Assignment:
Which lines to output? The line containing "You are a computer-use agent. The width" and every line after it in the data below, each copied exactly.
----------------
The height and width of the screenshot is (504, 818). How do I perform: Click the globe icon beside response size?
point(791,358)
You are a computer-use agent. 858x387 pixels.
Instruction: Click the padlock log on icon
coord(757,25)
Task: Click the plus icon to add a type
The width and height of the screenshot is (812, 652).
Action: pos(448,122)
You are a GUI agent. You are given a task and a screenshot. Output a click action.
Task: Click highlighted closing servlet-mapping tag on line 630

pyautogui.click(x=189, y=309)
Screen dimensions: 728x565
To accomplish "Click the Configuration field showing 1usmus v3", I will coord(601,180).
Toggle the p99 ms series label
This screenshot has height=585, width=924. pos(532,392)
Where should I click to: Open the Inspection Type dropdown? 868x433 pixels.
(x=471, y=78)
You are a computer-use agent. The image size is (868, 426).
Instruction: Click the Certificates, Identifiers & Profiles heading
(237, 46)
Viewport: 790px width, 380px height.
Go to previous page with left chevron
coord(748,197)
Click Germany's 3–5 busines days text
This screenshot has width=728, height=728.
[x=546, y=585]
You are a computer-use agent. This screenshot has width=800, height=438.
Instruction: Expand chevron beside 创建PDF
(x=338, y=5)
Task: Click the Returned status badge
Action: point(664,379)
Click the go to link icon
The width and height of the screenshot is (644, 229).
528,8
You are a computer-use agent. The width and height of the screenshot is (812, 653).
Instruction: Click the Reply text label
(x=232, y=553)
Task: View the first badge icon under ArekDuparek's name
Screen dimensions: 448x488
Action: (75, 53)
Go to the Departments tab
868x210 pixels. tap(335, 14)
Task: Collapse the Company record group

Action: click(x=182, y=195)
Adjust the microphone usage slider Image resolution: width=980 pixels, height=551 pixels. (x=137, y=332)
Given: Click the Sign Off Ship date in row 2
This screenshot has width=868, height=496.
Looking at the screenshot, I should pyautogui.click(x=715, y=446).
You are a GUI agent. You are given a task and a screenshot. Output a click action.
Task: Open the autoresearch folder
----------------
Reply to the exercise:
You are a computer-use agent. The width and height of the screenshot is (812, 653).
Instruction: Click the Reply text label
(x=232, y=553)
Task: View the first badge icon under ArekDuparek's name
Screen dimensions: 448x488
Action: (75, 53)
Go to the Departments tab
868x210 pixels. tap(335, 14)
Task: Collapse the Company record group

Action: click(x=182, y=195)
Adjust the microphone usage slider Image resolution: width=980 pixels, height=551 pixels. (x=137, y=332)
Given: Click the Sign Off Ship date in row 2
This screenshot has width=868, height=496.
Looking at the screenshot, I should pyautogui.click(x=715, y=446).
You are a GUI agent. You are given a task and a screenshot. Output a click action.
Task: Open the autoresearch folder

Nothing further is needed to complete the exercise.